STARKVILLE – Dak Prescott has already become a local celebrity around Mississippi State.
But his performance on the field in 2013 has generated enough offseason buzz that Prescott’s popularity has extended far beyond campus.
The rising junior is considered one of the top dual-threat quarterbacks in the country and even a darkhorse candidate for the Heisman Trophy.
“Everyone is going to have expectations, good or bad,” Prescott said.
“In this facility, we have our own expectations. That’s all we’re worried about is reaching and making sure everybody is reaching their individual expectations.”
This season, Prescott is learning under another former quarterback who attained his share of outside attention. Brian Johnson won more games than any other signal caller at the University of Utah, being named the 2009 Sugar Bowl MVP and even making the cover of the EA Sports video game NCAA Football 10.
“He’s not naïve to that stuff, by any stretch of the imagination,” Johnson said of Prescott. “But he understands that there is work to be done. When it’s all said and done he can go back and talk about all that. You have to be so laser focused in on that very moment with what you’re trying to accomplish that you really don’t have time for outside distractions.”
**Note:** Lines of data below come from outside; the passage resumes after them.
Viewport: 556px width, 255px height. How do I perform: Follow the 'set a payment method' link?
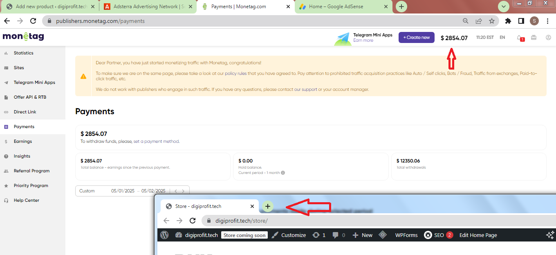tap(156, 141)
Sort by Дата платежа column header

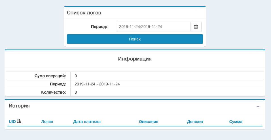point(87,122)
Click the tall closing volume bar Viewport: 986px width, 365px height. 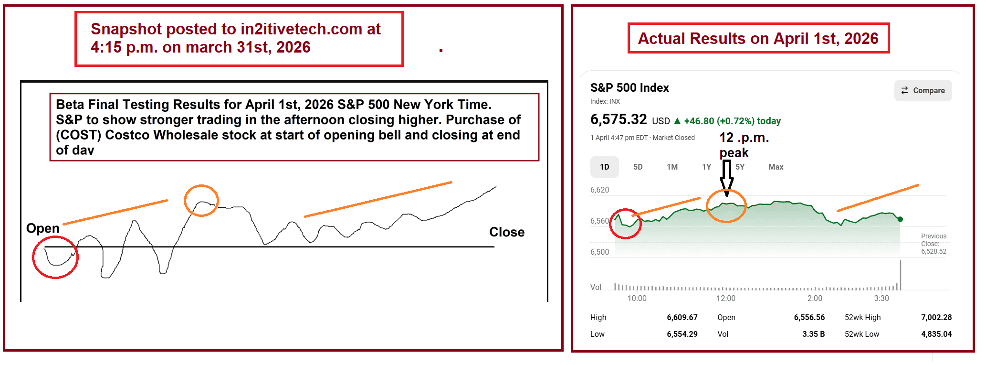pos(900,275)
One of the areas Prescott is seeking improvement is in his passing. Last fall, he completed 156 of 267 passes for 1,940 yards, 10 touchdowns and seven interceptions.
“I came in as an average passer and was more known for my running,” Prescott said. “That was one of the things I’ve worked on throughout my college career and I think I’ve gotten better every year.”
Prescott’s .588 career completion percentage is the highest in school history.
The 6-foot-2, 230-pounder from Haughton, La., was also the Bulldogs’ leading rusher last season carrying 134 times for 829 yards and led the SEC among quarterbacks with 13 touchdowns.
However his physical running style cost him nearly three games of action after injuring his shoulder late in the Texas A&M contest. It was a lesson learned the hard way.
“I have to be smart and realize that I’m a passer, protect myself and my shoulders,” Prescott said. “I have to be able to pass the ball so I can’t just be a downhill, nasty runner. I have to be smart and know when to get down or get out of bounds.”
Head coach Dan Mullen has not seen Prescott’s recent fame change his demeanor. He still sees the same drive and work ethic that he discovered in the former three-star prospect in the summer of 2010.
“I think some people are wired different,” Mullen said. “He’s a winner. In his mind, he wakes up every morning wanting to be the best that he can be and doesn’t look for a short cut or any other way other than through hard work. That is how people become successful, he just happens to be playing quarterback.”